PROBLEM A:
Copy these rows word for word, starting at the row that contains "Where should I" and ending after the row that contains "pyautogui.click(x=926, y=59)". Omit the pictures.

PROVIDED PASSAGE:
▽
# Fruit fly odor control?



## Marc (Feb 3, 2008)

I am finally having good results raising fruitflies. Problem is now at around day 15 or 16 they start to smell. So a couple of days ago I put the FF cultures into a large plastic bin on top of a water filled plastic container that has a aquarium heater in it. (Keeps the FF containers about 74 all the time) As I am trying to control odor. Took the lid off the FF plastic container the FF are in today and noticed it was moist inside. Just slightly. Production in the FF containers is down too. Odor is in full force though. Any thoughts or suggestions please? I have about 8 containers all at the same stage and feed out of them every day. Could be excess FF dieing in the containers, but since I feed out of at least 6 containers daily, I am thinking this is not the problem. Does anyone else have an odor problem? I don't want to spouse to kick my frogs and I out of the house! Plastic storage container has no air holes in it. I am using Black Jungle FF media. Great stuff and no mold problems. Also I get huge FF blooms from using this medium. So got rid of the mold and now have a smelly culture. FF were all fine and breeding good in this medium. Actually still getting good FF production.
△
DATA PROVIDED:
▽
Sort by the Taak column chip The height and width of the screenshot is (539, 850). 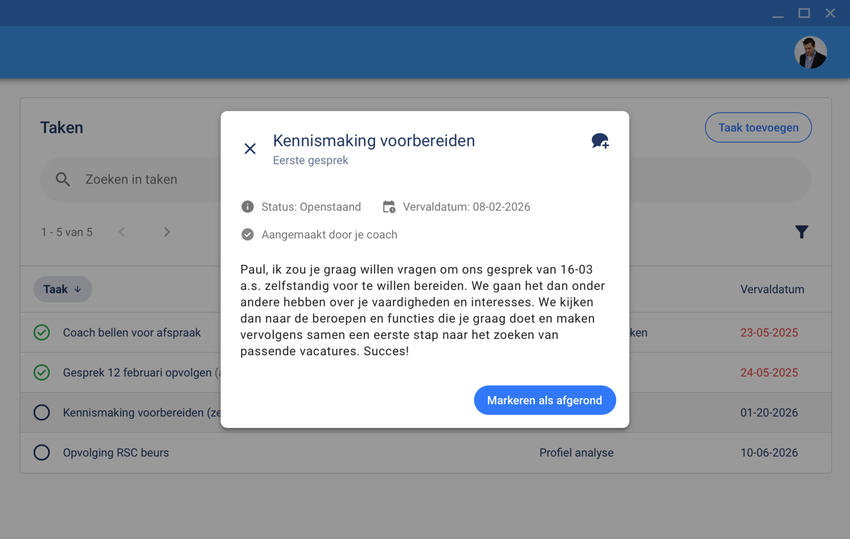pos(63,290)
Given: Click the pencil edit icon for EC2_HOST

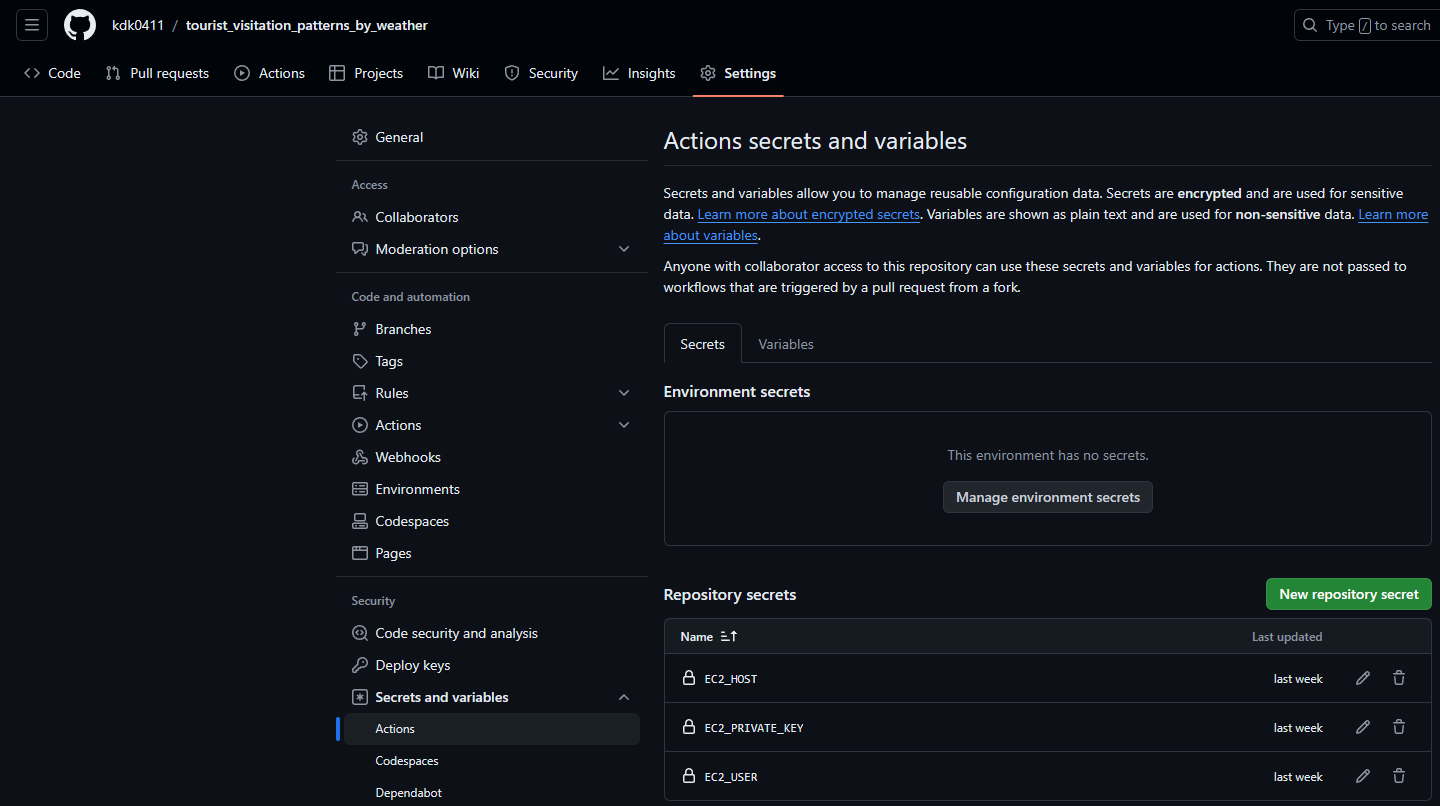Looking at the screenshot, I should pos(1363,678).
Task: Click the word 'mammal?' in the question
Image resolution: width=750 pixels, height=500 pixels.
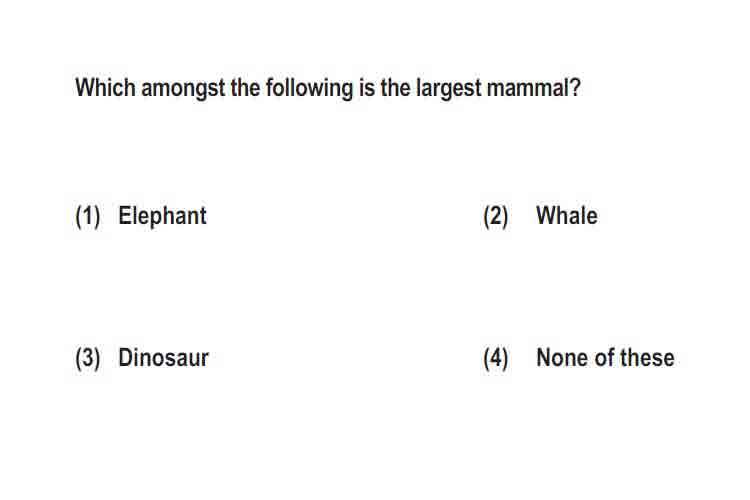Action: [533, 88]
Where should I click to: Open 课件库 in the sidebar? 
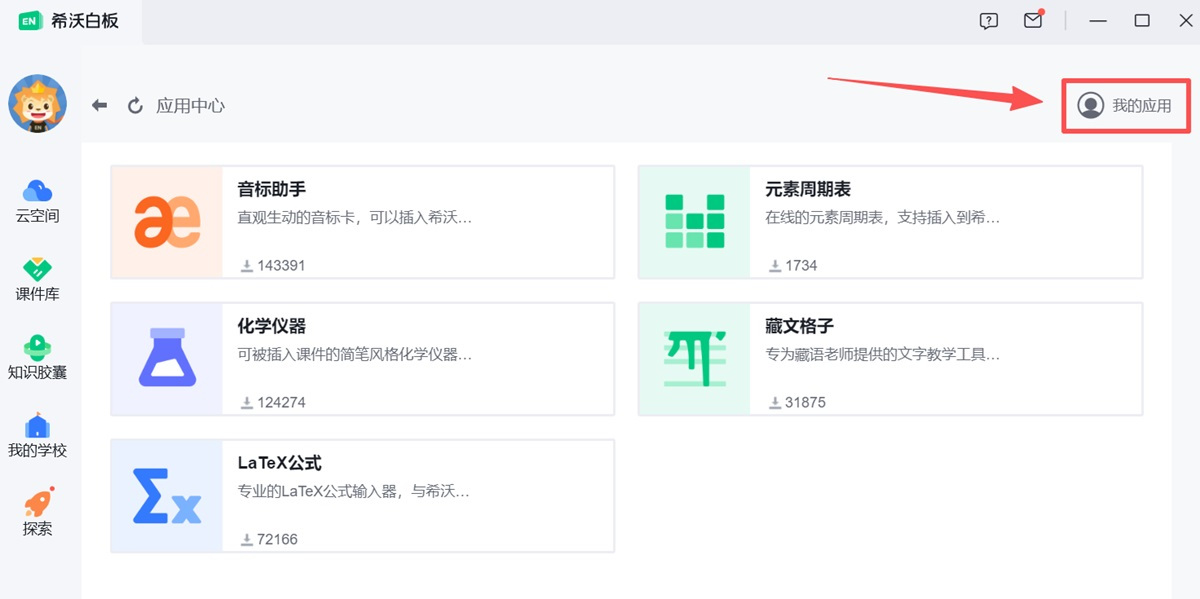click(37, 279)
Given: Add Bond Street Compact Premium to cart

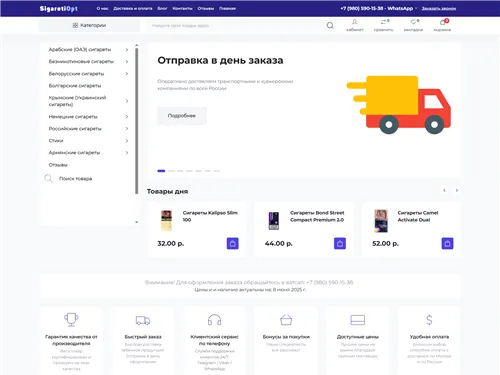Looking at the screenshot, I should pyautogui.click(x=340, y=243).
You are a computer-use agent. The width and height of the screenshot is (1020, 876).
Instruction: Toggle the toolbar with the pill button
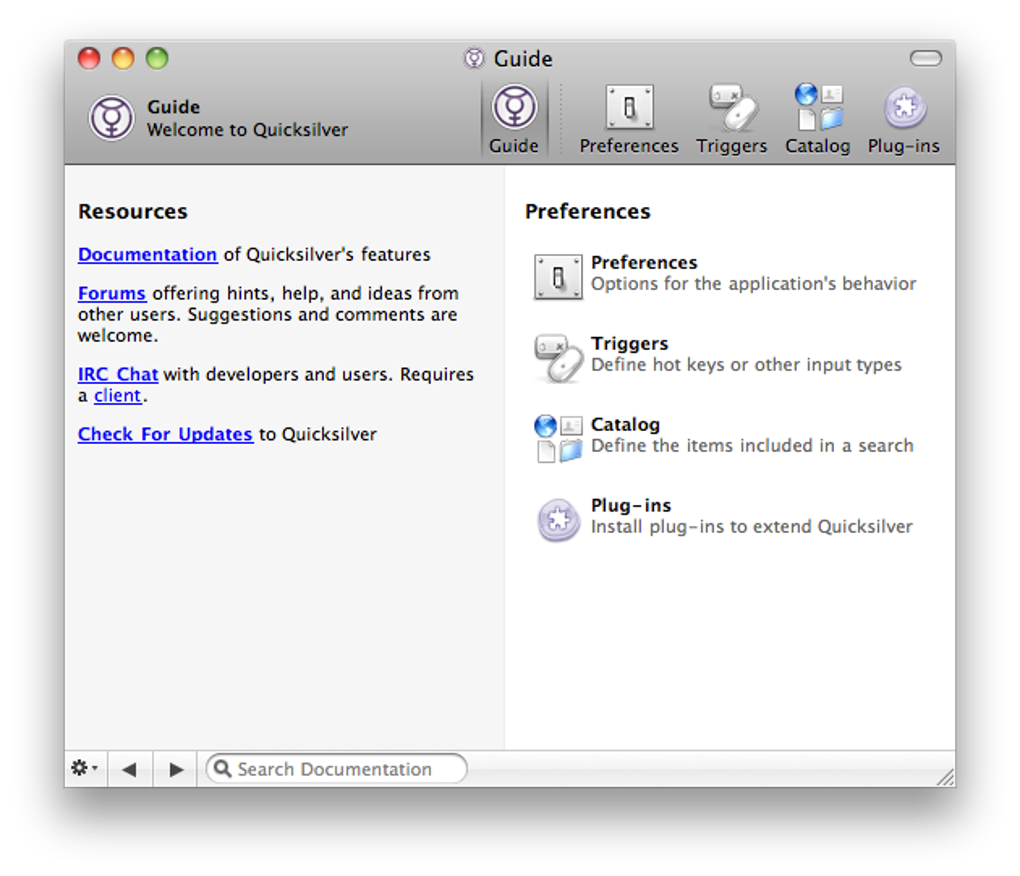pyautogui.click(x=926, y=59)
△
▽
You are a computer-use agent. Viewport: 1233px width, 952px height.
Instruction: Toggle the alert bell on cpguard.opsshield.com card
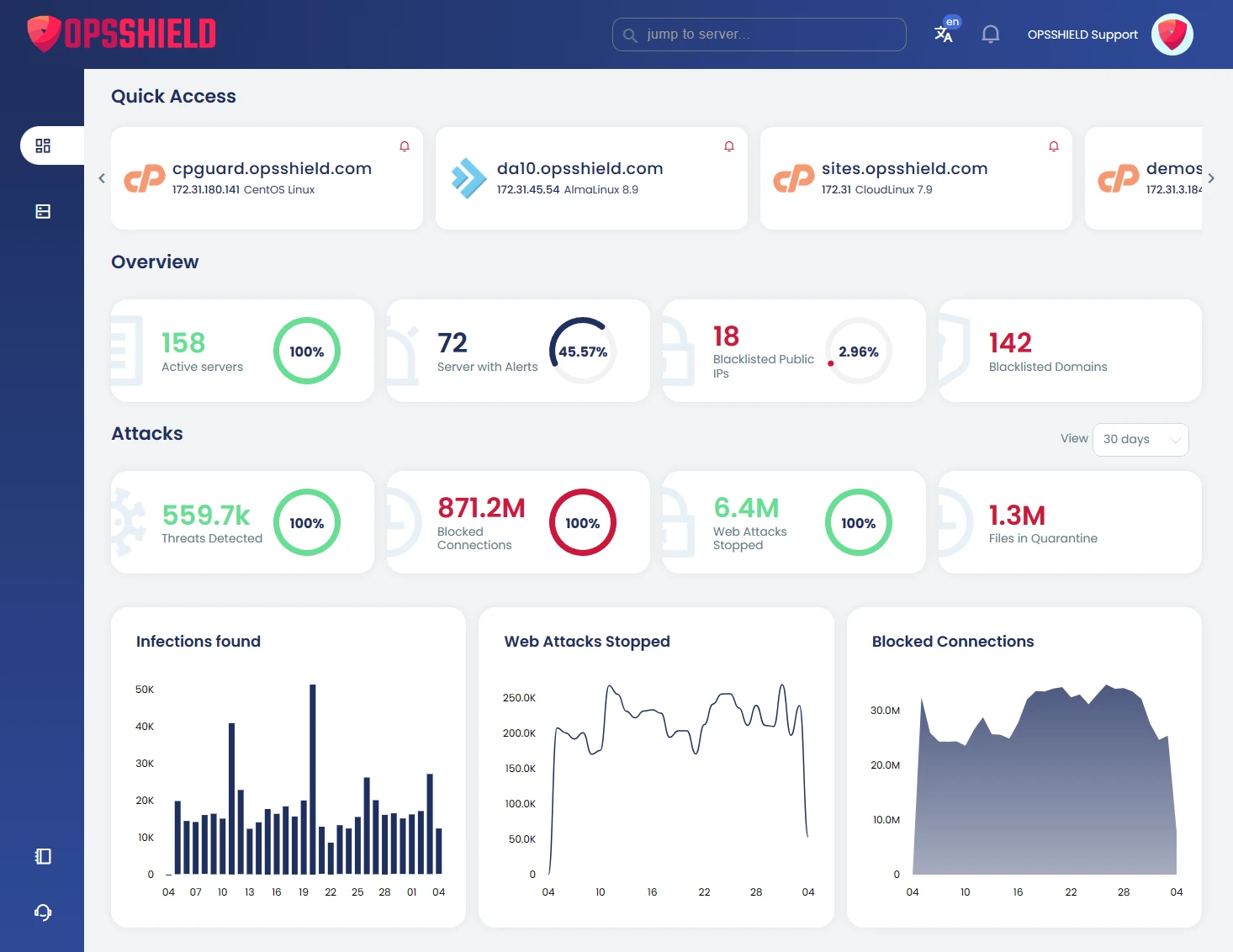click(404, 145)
△
PROBLEM B:
Condense the paragraph beginning "I am finally having good results" in the fruit fly odor post into a bulleted list of its main facts.

FULL RESPONSE A:
Where should I click to: Open 课件库 in the sidebar? 
click(37, 279)
Given: Add Bond Street Compact Premium to cart

Looking at the screenshot, I should pyautogui.click(x=340, y=243).
You are a computer-use agent. The width and height of the screenshot is (1020, 876).
Instruction: Toggle the toolbar with the pill button
pyautogui.click(x=926, y=59)

FULL RESPONSE B:
- Fruit fly cultures are now producing well, but around day 15 or 16 they begin to smell.
- To control the odor, the cultures were moved into a large plastic bin with no air holes. They sit on a water-filled container with an aquarium heater that keeps them at about 74.
- When the lid was removed, the inside was slightly moist.
- Production is down, and the odor is as strong as ever.
- There are about 8 containers, all at the same stage, and at least 6 are used for feeding every day. Because of this, excess dying flies seem an unlikely cause.
- The medium is Black Jungle FF media. It has solved the mold problem and produces huge blooms, and the flies still breed well in it.
- The poster asks whether anyone else has an odor problem and wants suggestions, so that the frogs are not kicked out of the house.